Newsletter

Cermati 'Gempa Susulan' Setelah Rapat The Fed dan BI

Raditya Hanung & Hidayat Setiaji & Anthony Kevin, CNBC Indonesia
28 September 2018 06:10
Cermati Sentimen Penggerak Pasar Hari Ini
Bursa Efek Indonesia (CNBC Indonesia/ Andrean Kristianto)
Untuk perdagangan hari ini, pelaku pasar perlu mencermati sejumlah sentimen. Pertama tentu perkembangan di Wall Street yang menggembirakan. Diharapkan hijaunya Wall Street bisa menjadi pelecut semangat bursa saham Asia. 

Kedua adalah dampak lanjutan dari rapat The Fed. Meski Wall Street sudah merespons positif, tetapi ada potensi investor akan lebih suka memegang dolar AS karena ada kenaikan suku bunga acuan.  

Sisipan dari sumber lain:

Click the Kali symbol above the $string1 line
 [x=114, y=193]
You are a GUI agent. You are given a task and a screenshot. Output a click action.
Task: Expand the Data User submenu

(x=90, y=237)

Ditambah lagi ada rilis data pembacaan final pertumbuhan ekonomi AS kuartal II-2018 yang sebesar 4,2%. Capaian itu merupakan yang tercepat sejak kuartal III-2014. Ekonomi AS masih mungkin terakselerasi pada kuartal III-2018, mencapai 4,4% menurut proyeksi The Fed Atlanta. 

Kuatnya pertumbuhan ekonomi AS juga ditunjukkan oleh Indeks Keyakinan Konsumen (versi Conference Board) yang menyentuh angka 138,4 pada September, tertinggi dalam 18 tahun terakhir. Konsumsi masyarakat menyumbang nyaris 70% dalam pembentukan Produk Domestik Bruto (PDB) di AS. 

Pertumbuhan ekonomi AS yang kencang lantas akan semakin membuka peluang The Fed untuk menaikkan suku bunga acuannya pada Desember. Mengutip CME Fedwatch, peluang kenaikan suku bunga acuan AS 25 bps pada Desember adalah 85,2%. 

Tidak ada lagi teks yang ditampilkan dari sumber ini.